To support this goal, the committee decided to maintain the target Range for the federal funds rate at 4.25% to 4.5%. When considering further adjustments to the federal funds rate target Range, the committee will carefully evaluate the latest data, the evolving economic outlook, and the balance of risks. The committee will continue to reduce its holdings of Treasury securities, agency debt, and agency mortgage-backed securities. The committee is firmly committed to supporting maximum employment and restoring the inflation rate to the 2% target.

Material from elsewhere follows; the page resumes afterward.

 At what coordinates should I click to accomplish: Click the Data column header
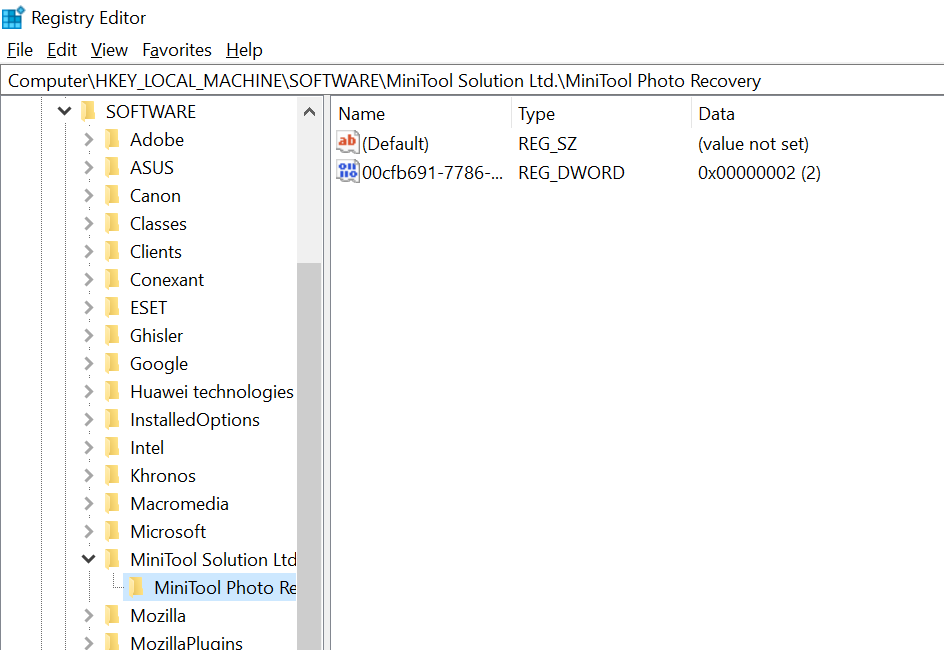[x=818, y=114]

In assessing the appropriate stance of monetary policy, the committee will continue to monitor the impact of upcoming information on the economic outlook. If risks that may impede the achievement of the committee's goals emerge, the committee is prepared to adjust the monetary policy stance as necessary. The committee's assessment will consider a broad range of information, including labor market conditions, inflation pressures and expectations, and changes in financial and international conditions.
The members participating in the voting for monetary policy actions include: Jerome H. Powell, John C. Williams, Michael S. Barr, Michelle W. Bowman, Susan M. Collins, Lisa D. Cook, Austan D. Goolsbee, Philip N. Jefferson, Adriana D. Kugler, Alberto G. Musalem, Jeffrey R. Schmid, and Christopher J. Waller.